◆ WHAT YOU NEED TO DO
Below are some records; return each one exactly as written.

Stored records:
>>>

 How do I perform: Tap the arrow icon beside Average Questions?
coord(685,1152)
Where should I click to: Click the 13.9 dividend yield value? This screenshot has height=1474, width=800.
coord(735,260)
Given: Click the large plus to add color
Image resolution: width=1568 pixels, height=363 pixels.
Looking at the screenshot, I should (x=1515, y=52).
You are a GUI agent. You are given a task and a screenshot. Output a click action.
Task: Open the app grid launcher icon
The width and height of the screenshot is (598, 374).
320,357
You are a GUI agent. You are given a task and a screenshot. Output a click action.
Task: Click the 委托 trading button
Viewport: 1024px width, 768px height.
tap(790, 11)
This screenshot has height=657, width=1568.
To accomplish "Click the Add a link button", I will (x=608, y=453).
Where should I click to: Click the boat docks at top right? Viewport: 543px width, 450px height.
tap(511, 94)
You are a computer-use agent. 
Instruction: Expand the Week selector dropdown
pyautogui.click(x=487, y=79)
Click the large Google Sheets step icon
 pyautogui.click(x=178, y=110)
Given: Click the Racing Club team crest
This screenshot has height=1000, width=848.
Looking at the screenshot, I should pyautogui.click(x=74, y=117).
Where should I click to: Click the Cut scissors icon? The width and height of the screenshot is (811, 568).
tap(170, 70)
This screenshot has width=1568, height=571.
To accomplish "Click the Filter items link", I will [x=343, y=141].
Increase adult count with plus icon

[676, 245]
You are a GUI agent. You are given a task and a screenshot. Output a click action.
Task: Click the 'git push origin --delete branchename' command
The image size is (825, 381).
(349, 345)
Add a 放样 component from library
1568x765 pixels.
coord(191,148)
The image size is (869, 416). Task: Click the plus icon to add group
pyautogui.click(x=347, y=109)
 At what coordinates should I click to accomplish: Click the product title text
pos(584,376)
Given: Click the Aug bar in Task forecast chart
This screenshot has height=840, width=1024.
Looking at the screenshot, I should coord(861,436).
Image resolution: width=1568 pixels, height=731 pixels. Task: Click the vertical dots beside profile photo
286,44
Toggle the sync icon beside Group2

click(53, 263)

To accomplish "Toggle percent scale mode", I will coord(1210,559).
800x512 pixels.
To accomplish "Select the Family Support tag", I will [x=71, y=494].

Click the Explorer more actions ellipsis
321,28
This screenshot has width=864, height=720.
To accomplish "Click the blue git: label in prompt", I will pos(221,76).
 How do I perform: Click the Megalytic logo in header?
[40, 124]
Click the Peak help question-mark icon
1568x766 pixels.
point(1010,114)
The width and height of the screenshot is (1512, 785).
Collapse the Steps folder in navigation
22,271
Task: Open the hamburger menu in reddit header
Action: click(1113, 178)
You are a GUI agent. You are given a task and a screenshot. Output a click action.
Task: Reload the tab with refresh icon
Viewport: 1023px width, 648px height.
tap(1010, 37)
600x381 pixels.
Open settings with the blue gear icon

<<<

◆ YOUR RESPONSE
 How do I perform: Tap the arrow icon beside Average Questions?
coord(685,1152)
Where should I click to: Click the 13.9 dividend yield value? This screenshot has height=1474, width=800.
coord(735,260)
Given: Click the large plus to add color
Image resolution: width=1568 pixels, height=363 pixels.
Looking at the screenshot, I should (x=1515, y=52).
You are a GUI agent. You are given a task and a screenshot. Output a click action.
Task: Open the app grid launcher icon
The width and height of the screenshot is (598, 374).
320,357
You are a GUI agent. You are given a task and a screenshot. Output a click action.
Task: Click the 委托 trading button
Viewport: 1024px width, 768px height.
tap(790, 11)
This screenshot has height=657, width=1568.
To accomplish "Click the Add a link button", I will (x=608, y=453).
Where should I click to: Click the boat docks at top right? Viewport: 543px width, 450px height.
tap(511, 94)
You are a computer-use agent. 
Instruction: Expand the Week selector dropdown
pyautogui.click(x=487, y=79)
Click the large Google Sheets step icon
 pyautogui.click(x=178, y=110)
Given: Click the Racing Club team crest
This screenshot has height=1000, width=848.
Looking at the screenshot, I should pyautogui.click(x=74, y=117).
Where should I click to: Click the Cut scissors icon? The width and height of the screenshot is (811, 568).
tap(170, 70)
This screenshot has width=1568, height=571.
To accomplish "Click the Filter items link", I will [x=343, y=141].
Increase adult count with plus icon

[676, 245]
You are a GUI agent. You are given a task and a screenshot. Output a click action.
Task: Click the 'git push origin --delete branchename' command
The image size is (825, 381).
(349, 345)
Add a 放样 component from library
1568x765 pixels.
coord(191,148)
The image size is (869, 416). Task: Click the plus icon to add group
pyautogui.click(x=347, y=109)
 At what coordinates should I click to accomplish: Click the product title text
pos(584,376)
Given: Click the Aug bar in Task forecast chart
This screenshot has height=840, width=1024.
Looking at the screenshot, I should coord(861,436).
Image resolution: width=1568 pixels, height=731 pixels. Task: Click the vertical dots beside profile photo
286,44
Toggle the sync icon beside Group2

click(53, 263)

To accomplish "Toggle percent scale mode", I will coord(1210,559).
800x512 pixels.
To accomplish "Select the Family Support tag", I will [x=71, y=494].

Click the Explorer more actions ellipsis
321,28
This screenshot has width=864, height=720.
To accomplish "Click the blue git: label in prompt", I will pos(221,76).
 How do I perform: Click the Megalytic logo in header?
[40, 124]
Click the Peak help question-mark icon
1568x766 pixels.
point(1010,114)
The width and height of the screenshot is (1512, 785).
Collapse the Steps folder in navigation
22,271
Task: Open the hamburger menu in reddit header
Action: click(1113, 178)
You are a GUI agent. You are given a task and a screenshot. Output a click action.
Task: Reload the tab with refresh icon
Viewport: 1023px width, 648px height.
tap(1010, 37)
600x381 pixels.
Open settings with the blue gear icon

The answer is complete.